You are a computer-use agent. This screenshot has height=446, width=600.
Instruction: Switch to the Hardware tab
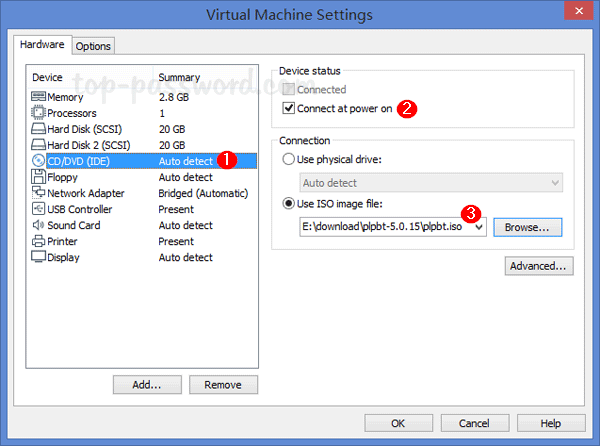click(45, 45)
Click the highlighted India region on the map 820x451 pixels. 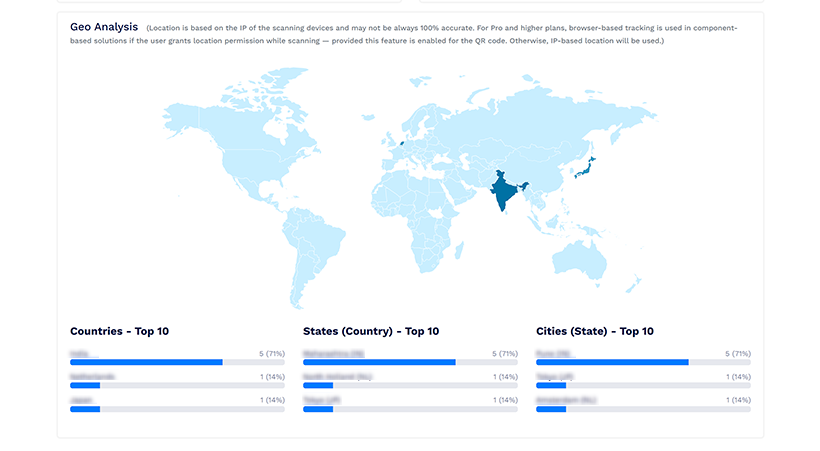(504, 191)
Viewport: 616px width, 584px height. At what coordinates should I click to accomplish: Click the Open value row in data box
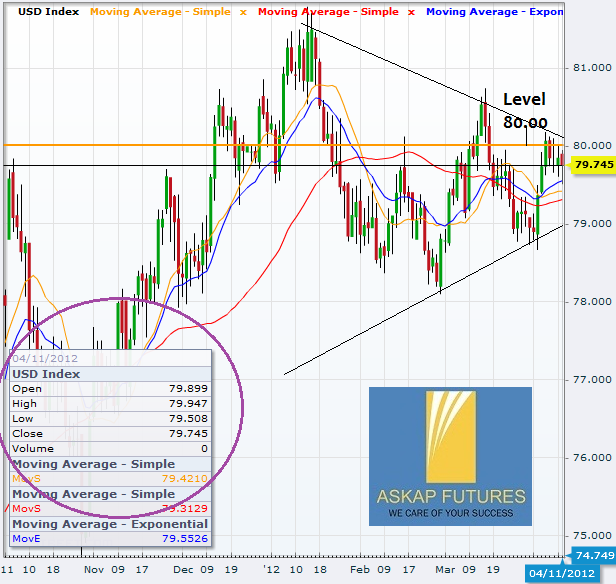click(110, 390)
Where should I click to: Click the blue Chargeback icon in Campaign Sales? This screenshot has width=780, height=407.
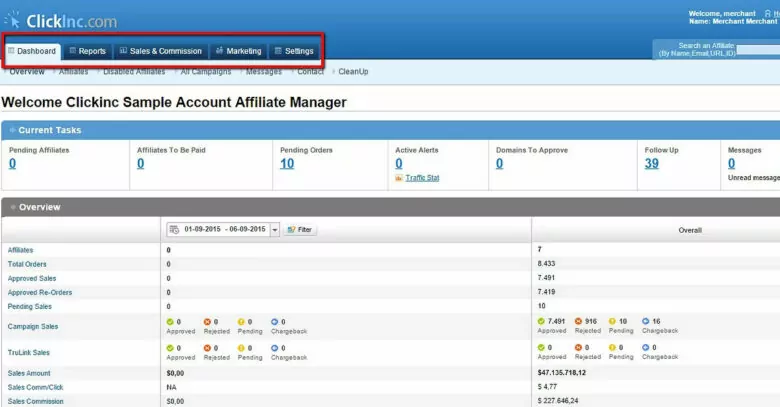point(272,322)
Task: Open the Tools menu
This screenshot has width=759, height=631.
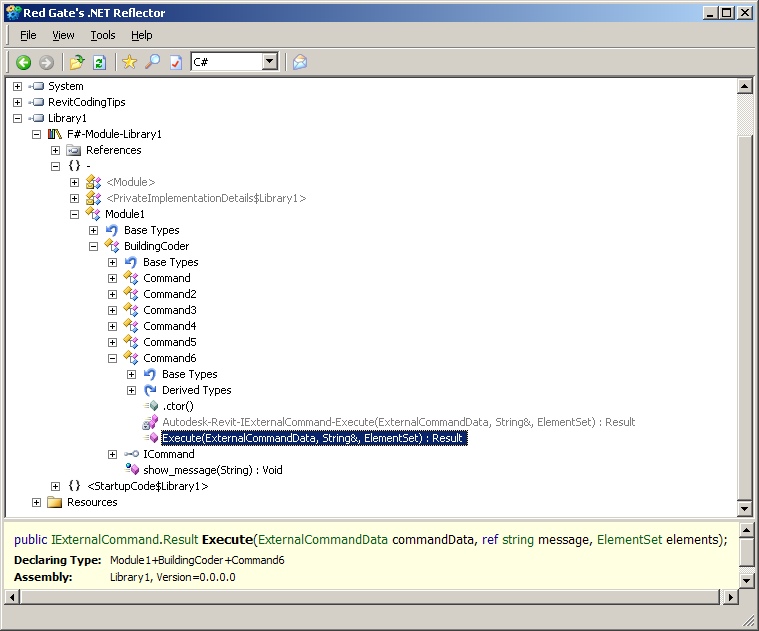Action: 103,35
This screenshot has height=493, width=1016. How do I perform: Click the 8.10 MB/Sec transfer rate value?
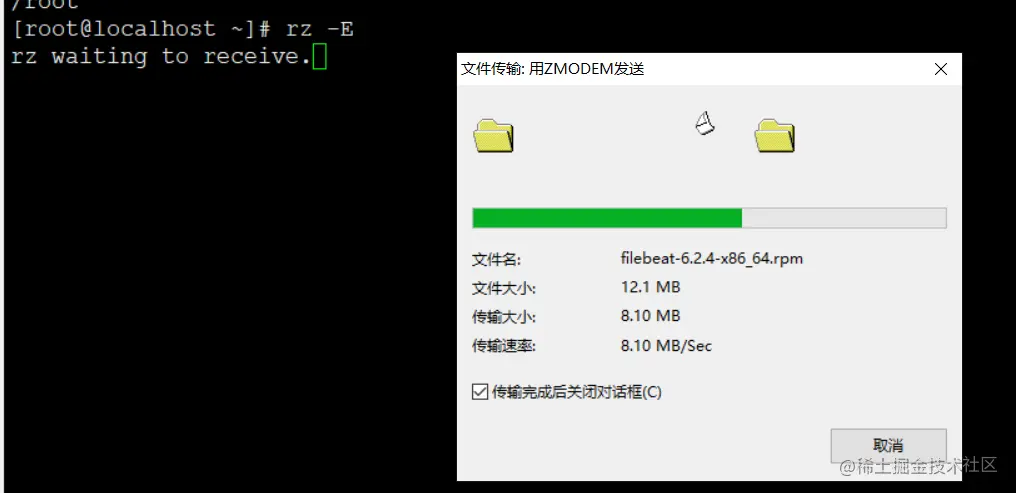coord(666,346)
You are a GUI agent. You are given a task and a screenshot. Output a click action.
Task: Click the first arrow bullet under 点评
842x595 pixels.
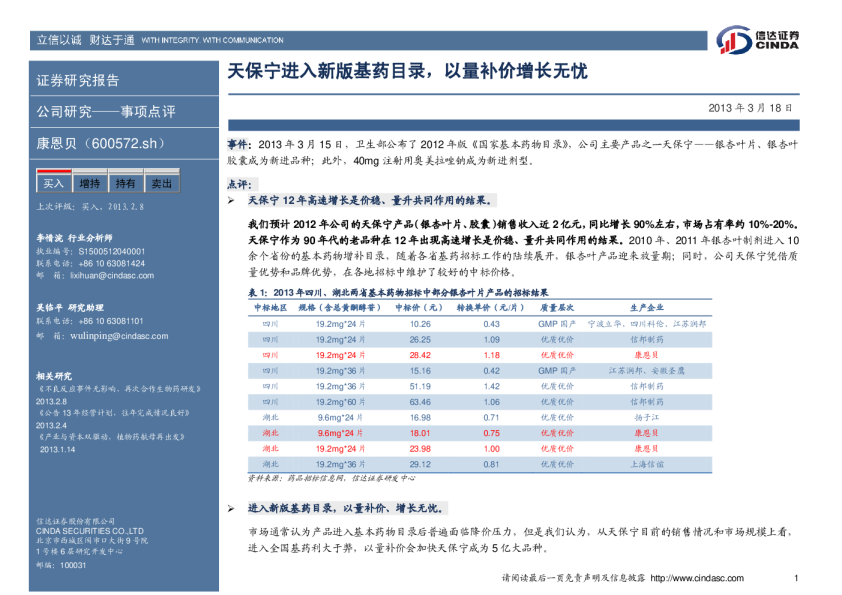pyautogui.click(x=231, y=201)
----
## Try it
Extract, word for word, every line from the one containing "Task: Open the Tools menu" to the end of the data above, both ends included, and leave out the pictures.

## Written answer
Task: Open the Tools menu
This screenshot has width=759, height=631.
Action: 103,35
This screenshot has height=493, width=1016. How do I perform: Click the 8.10 MB/Sec transfer rate value?
coord(666,346)
You are a GUI agent. You are given a task and a screenshot. Output a click action.
Task: Click the first arrow bullet under 点评
842x595 pixels.
pyautogui.click(x=231, y=201)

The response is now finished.